Trends and Analysis

Glocalisation - a new era for UK Wealth Management

Submitted by David Ross on 01/03/2011

Beach resort at sunsetInvestment management for UK based High-Net-Worth Individuals (HNWIs) is in a period of flux. The age old private banking model of a client implicitly trusting of their adviser is broken. Clients are no longer happy to receive a fresh leather bound cheque book each year and to see their money grow from afar. An era of renewed localism and closer client/manager relationships appears to be dawning. Expert wealth managers offering holistic financial planning and portfolio management seem to have struck a chord with more acutely financially aware investors post credit crisis and are beginning to build market share.

A report from Capgemini suggests that the financial crisis fundamentally shifted attitudes of HNW individuals toward wealth management with investors wanting to take a more hands-on role in their finances. Many lost substantially in the banking crisis and laid the blame squarely at the feet of their Private Bankers - many of whom were found wanting in terms of specialist financial knowledge. Capgemini’s report also suggests that many will expect their custodians to report more regularly, consistently and coherently.

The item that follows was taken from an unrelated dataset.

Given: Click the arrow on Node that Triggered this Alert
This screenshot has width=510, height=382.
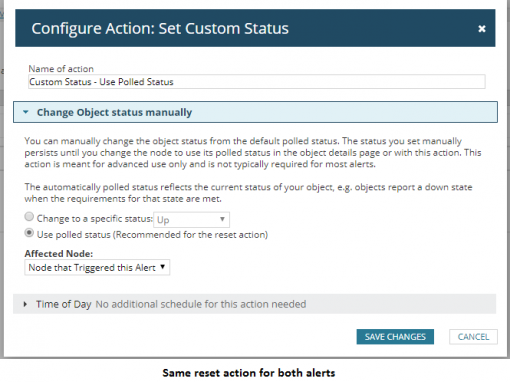Looking at the screenshot, I should click(163, 267).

This trend is also running concurrently with another, perhaps more portentous, movement. Smaller, specialist wealth managers are keen to capitalise on the new wealthy in markets worldwide and are opening up offices in fertile new pastures, from Scotland to tax havens such as Monaco and emerging economies like Dubai. They are attempting to bring their localist touch to an increasingly financially fastidious global investor community.

Edinburgh is perhaps the archetype of this expansionist trend. Veterans Kleinwort Benson and Quilter have both unveiled new offices, in late 2009 and January 2011 respectively. Cazenove Capital also purchased Edinburgh-based Thornhill in late-2009 to gain exposure to the market. Local factors have undoubtedly played their part in the Scottish capital - the financial crisis left a somewhat depleted local market, further weakened by the recent semi-implosion of RBS-owned Adam & Co. These factors undoubtedly served to entice bigger southern players to try and muscle in on the resurgently buoyant marketplace. However it seems that behavioural and demographic trends are perhaps the most potent factor pushing this expansion.

Wealth managers, excluding the vast investment management arms of the big banks who already have a significant global footprint, are also looking abroad for expansion. Killik & Co identified a burgeoning Middle Eastern HNWI population hungry for holistic, personalised wealth management and set up a successful office in Dubai in 2007. Coutts & Co also expanded its Monaco based team in 2009, ostensibly in response to growing demand from Russia’s new wealthy that had set up shop in the billionaires’ playground.

In 2009 Asia Pacific’s population of HNWIs increased 25.8% - it is now as large as Europe’s HNWI population – net wealth of those Asia Pacific HNWIs increased yet more rapidly, to US$ 9.7 trillion. The vast international private banks have already piled into the area in force; however the more individualist, heterogeneous service offered by traditional wealth managers may strike the same chord with disgruntled investors, a lot of whom lost big in the financial crisis. It will not be long before the irresistible lure of the Asia Pacific honey pot begins to draw UK wealth managers even further afield.